Dissecting GPT-2
[Sorry for the delay. I traveled to India for my brother’s wedding but it had to be postponed because my parents got covid-19. The last 12 days we spent keeping them in isolation, and they are fine now!]
Side thought: The whole system of education is so confusing because it is hard to determine when you should transition from just consuming to start taking the lead. I will go with my gut feeling that says “as soon as you learn anything.”
Now back to the topic. GPT is insanely famous in the ML world. I am not the best judge of the novelty of the techniques in it, but I initially approached it as though every bit in it was new but that is not completely true.
These are the building blocks that constitute it:
Encoder-Decoder structure. Remember that I covered Transformer last time? Because of the popularity of that paper, I was led to believe that encoder-decoder was their breakthrough. But that architecture has been around for sometime (and I knew it but had forgotten!! — old problem). LSTMs do the same thing (that is the only other model I have read in small detail).
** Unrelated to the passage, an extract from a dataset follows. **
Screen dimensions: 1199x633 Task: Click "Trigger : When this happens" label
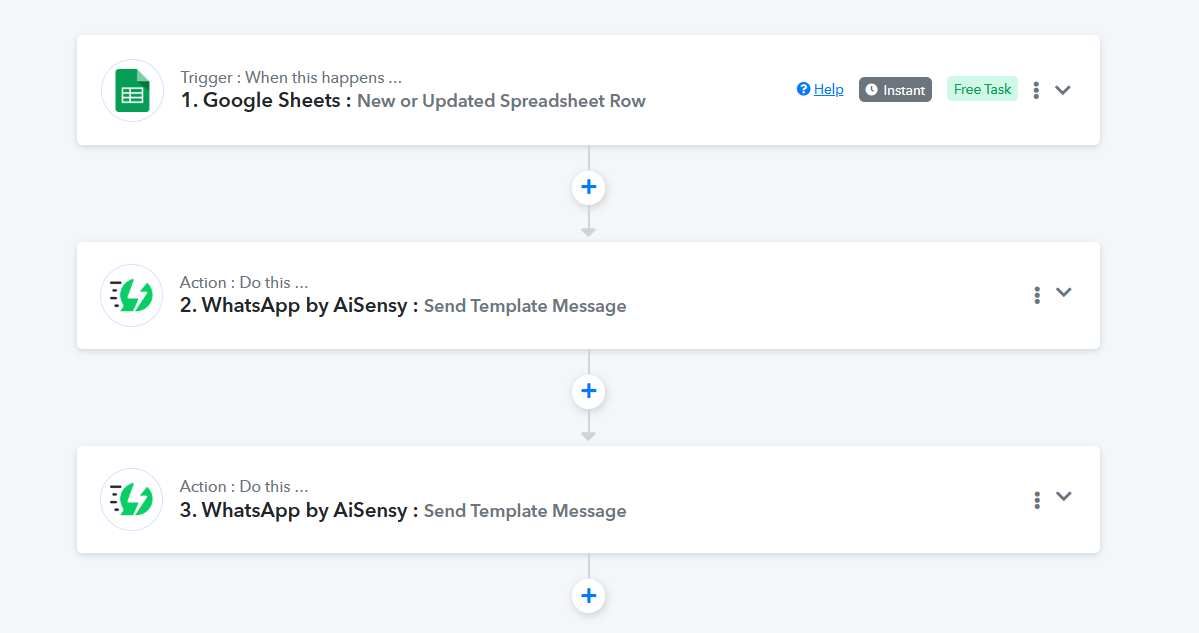[291, 77]
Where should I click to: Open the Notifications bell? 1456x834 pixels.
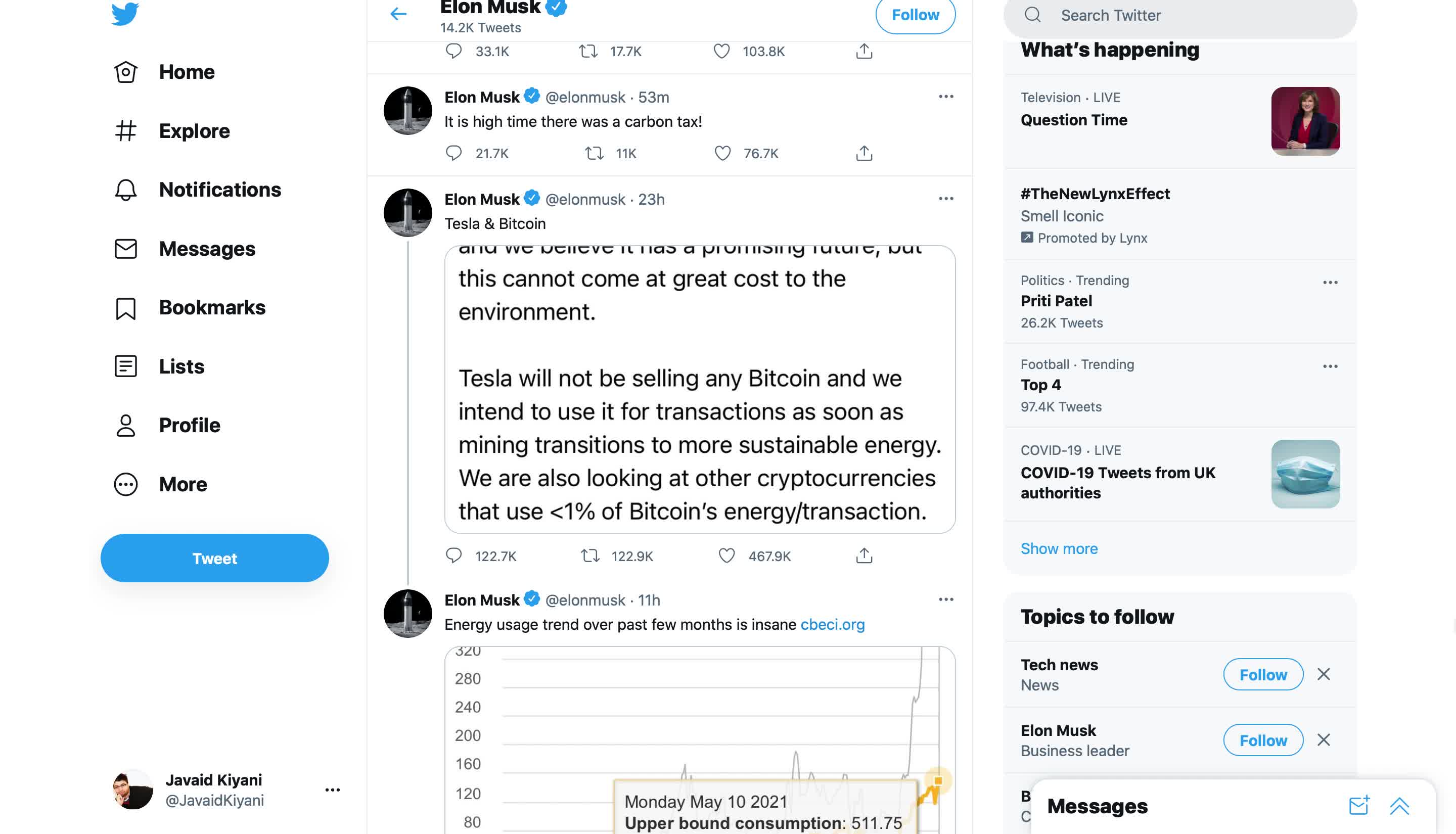[x=125, y=190]
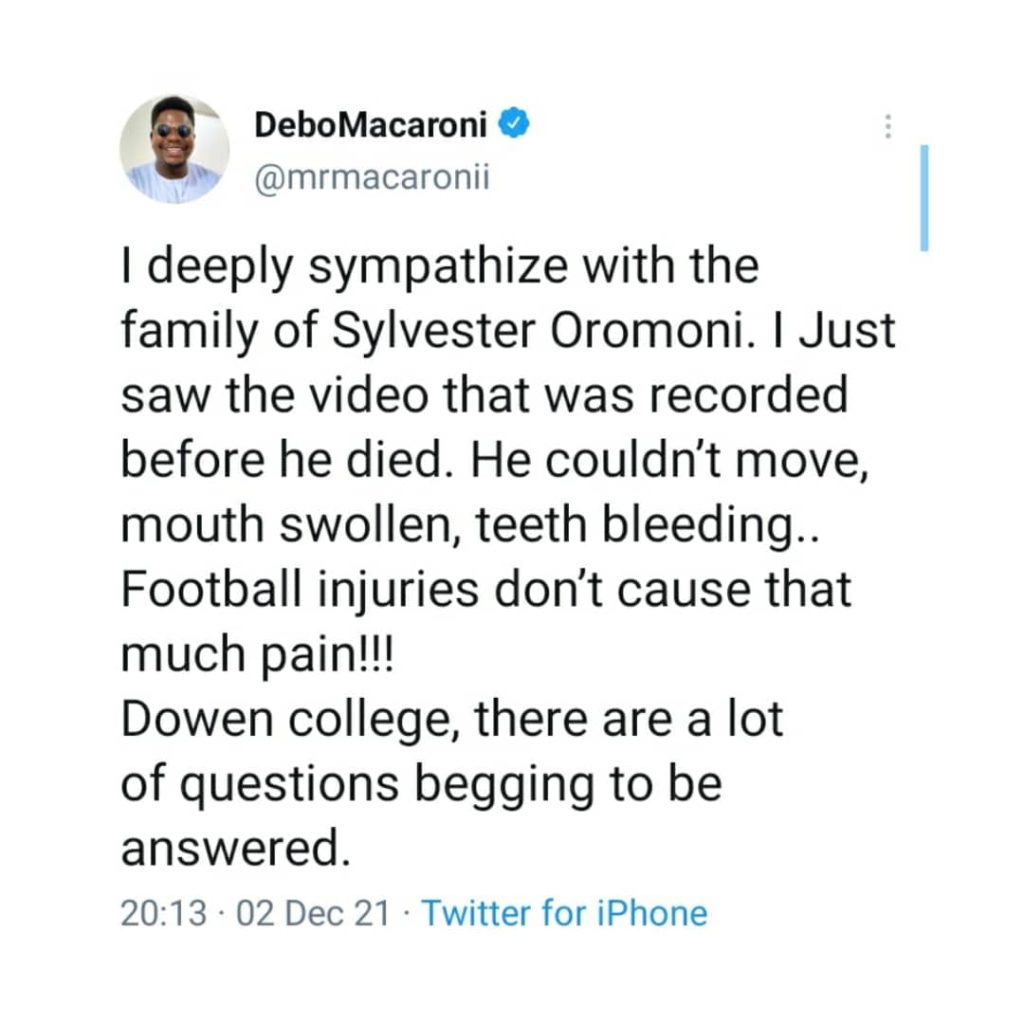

Anyway, the innovation of models is mostly in the circuits within the individual blocks — encoder and decoder in this case.
Attention. Again, it has been around for some time.
Attention supposedly highlights the context of the sentence that is important for the current word being processed. So, if we have a sentence “Manu thinks he is a superstar,” here ‘he’ refers to Manu and attention block’s ideal output should give most weight to Manu when input is ‘he’ (input comes in the form of word/token embedding + positional encoding which are respectively absolute information about the word and relative information of the word to the text around it. Positional encoding can take into account multiple sentences depending on how big we have allowed our context size to be during training. GPT sets it to be 768 in the smallest model to 1600 in the largest. Average sentence length in English is 20 words.)
How is this done?
We train magic-like vectors Q, K, V in an attention block.
Now comes the part where I have interpreted these matrices in terms that makes it easier for me to think and visualize what is going on.
Remember word embeddings? Think of them as vectors in a large dimensional space where representing each word. The main feature is that the position of the words in the space tells us about the relationship with other words. We can think of dimensions of the space as different features of a word: adjective, male/female, verb, article, … and so on. The famed example of VKing — VMan + VWoman = VQueen tells us that a word can be represented as a linear combination of vectors of the words “nearby.”
Now, when we want to represent a word such that it also carries hints of what has preceded it, we want some sort of linear combination of the words that are related to it.
Example, if we have a sentence, “Memories are like mulligatawny soup in a cheap restaurant. It is best not to stir them.”
Here, “stir” is influenced more by “soup” than “restaurant” or “cheap.” To capture this relation, we train two sets of vectors for each word (Q and K): so that we can take dot product and get some sort of relevancy score between two words.
Then once we have a relevancy score, we need yet another third vector (V), which will actually be used in the linear combination equation to get the vector for the current word. This will be the output: a “word-vector” of the current word which has paid “attention” to the past words.
For more details, and a different spin on this, please refer to Jay Alammar’s post as always.
Putting it all together for GPT-2:
Once we have this attention-vector, we will compare it with all the words in the vocabulary to see which one is the closest match. How do we do it? We train yet another matrix of the size of (vocab size) X (vector size of the output vector above) which is supposed to contain the vector expected. We take our output vector and take a dot product with each one of the vectors in this huge matrix: each giving a score for each word in vocabulary. The max one is the closest word.
Note that this setup also gives us a hint to how it is trained: It consists of only decoders stacked atop each other. The last matrix is one which gives us the vector for the next word. While training, we already know the next word. So, it is easy to see back propagation from here since it is all matrix multiplication.
PS: I am sort of stuck because I am visiting home and forgot to bring my iPad to treat all of us with amazing visuals to go with the blogpost. But I will resolve this soon and update the post soon with my art work!